## Exercise instructions
Nothing but the lines from the one containing "The image size is (1568, 405)." to the end of the records below should be output, each exactly as written.

****

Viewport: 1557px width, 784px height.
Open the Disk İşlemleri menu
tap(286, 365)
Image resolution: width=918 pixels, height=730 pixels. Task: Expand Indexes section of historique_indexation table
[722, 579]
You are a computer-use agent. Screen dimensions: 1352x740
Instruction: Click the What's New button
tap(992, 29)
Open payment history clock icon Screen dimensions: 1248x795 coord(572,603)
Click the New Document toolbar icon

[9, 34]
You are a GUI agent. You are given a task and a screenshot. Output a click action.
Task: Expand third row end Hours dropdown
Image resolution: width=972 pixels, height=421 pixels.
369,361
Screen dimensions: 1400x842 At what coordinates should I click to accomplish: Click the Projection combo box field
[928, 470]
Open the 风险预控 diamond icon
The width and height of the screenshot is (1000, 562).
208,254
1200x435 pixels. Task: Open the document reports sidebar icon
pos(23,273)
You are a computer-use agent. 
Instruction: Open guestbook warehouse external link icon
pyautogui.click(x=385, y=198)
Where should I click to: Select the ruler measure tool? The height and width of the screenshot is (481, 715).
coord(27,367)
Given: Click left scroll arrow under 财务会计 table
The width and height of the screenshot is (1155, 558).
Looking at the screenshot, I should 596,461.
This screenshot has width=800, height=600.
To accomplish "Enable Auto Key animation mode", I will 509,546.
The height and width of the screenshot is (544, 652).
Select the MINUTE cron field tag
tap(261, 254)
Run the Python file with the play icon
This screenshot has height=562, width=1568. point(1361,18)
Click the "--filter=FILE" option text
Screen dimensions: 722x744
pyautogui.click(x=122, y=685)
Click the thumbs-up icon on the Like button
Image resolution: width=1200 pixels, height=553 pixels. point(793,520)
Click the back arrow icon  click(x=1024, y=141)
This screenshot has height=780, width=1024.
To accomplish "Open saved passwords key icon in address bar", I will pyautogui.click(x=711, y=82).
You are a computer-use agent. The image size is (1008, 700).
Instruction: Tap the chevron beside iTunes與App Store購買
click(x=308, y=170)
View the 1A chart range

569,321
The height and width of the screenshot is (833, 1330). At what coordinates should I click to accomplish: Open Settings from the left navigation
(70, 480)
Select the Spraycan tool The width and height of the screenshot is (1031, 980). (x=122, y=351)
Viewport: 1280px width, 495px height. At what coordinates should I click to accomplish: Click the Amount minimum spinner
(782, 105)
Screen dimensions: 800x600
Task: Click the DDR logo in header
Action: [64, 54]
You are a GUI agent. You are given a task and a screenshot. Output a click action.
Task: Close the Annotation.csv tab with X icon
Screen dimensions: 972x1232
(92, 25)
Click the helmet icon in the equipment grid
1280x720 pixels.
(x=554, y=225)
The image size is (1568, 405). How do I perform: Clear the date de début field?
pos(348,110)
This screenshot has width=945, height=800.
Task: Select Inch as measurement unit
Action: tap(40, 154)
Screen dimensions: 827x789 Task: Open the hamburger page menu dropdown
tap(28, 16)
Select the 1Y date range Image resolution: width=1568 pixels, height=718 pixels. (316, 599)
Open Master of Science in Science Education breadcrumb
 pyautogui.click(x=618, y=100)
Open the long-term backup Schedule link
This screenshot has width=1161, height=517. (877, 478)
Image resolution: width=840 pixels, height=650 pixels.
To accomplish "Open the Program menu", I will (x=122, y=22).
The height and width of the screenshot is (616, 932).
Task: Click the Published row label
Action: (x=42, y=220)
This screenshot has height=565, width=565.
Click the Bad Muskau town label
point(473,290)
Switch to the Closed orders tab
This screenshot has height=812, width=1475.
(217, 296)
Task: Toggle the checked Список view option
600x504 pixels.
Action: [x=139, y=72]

****

## Your response
The image size is (1568, 405). How do I perform: Clear the date de début field?
pos(348,110)
This screenshot has width=945, height=800.
Task: Select Inch as measurement unit
Action: tap(40, 154)
Screen dimensions: 827x789 Task: Open the hamburger page menu dropdown
tap(28, 16)
Select the 1Y date range Image resolution: width=1568 pixels, height=718 pixels. (316, 599)
Open Master of Science in Science Education breadcrumb
 pyautogui.click(x=618, y=100)
Open the long-term backup Schedule link
This screenshot has width=1161, height=517. (877, 478)
Image resolution: width=840 pixels, height=650 pixels.
To accomplish "Open the Program menu", I will (x=122, y=22).
The height and width of the screenshot is (616, 932).
Task: Click the Published row label
Action: (x=42, y=220)
This screenshot has height=565, width=565.
Click the Bad Muskau town label
point(473,290)
Switch to the Closed orders tab
This screenshot has height=812, width=1475.
(217, 296)
Task: Toggle the checked Список view option
600x504 pixels.
Action: [x=139, y=72]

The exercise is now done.